# Task
Which lines in the entries below contain the string "height", with uppercase and lowercase treated as different? Pull out each such line in full.

# Raw records
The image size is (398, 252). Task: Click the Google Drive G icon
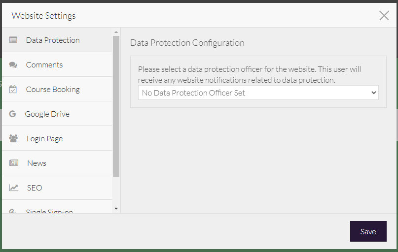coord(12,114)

...

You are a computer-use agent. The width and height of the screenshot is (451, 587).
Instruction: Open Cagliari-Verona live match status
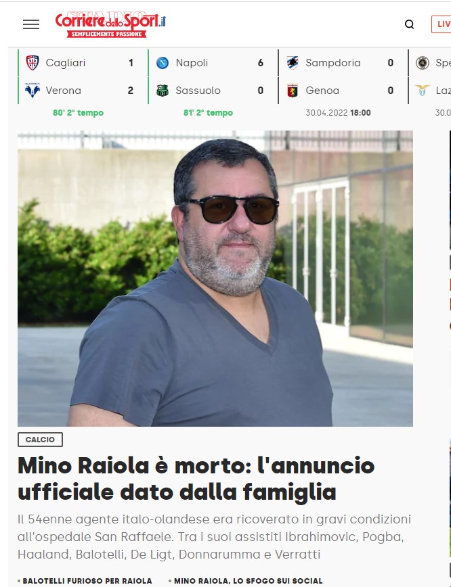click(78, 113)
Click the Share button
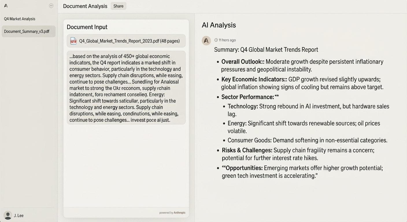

--

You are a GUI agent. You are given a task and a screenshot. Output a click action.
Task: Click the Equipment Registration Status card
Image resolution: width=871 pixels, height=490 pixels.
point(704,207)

# Written solution
You are a computer-use agent. The width and height of the screenshot is (451, 587).
Image resolution: width=871 pixels, height=490 pixels.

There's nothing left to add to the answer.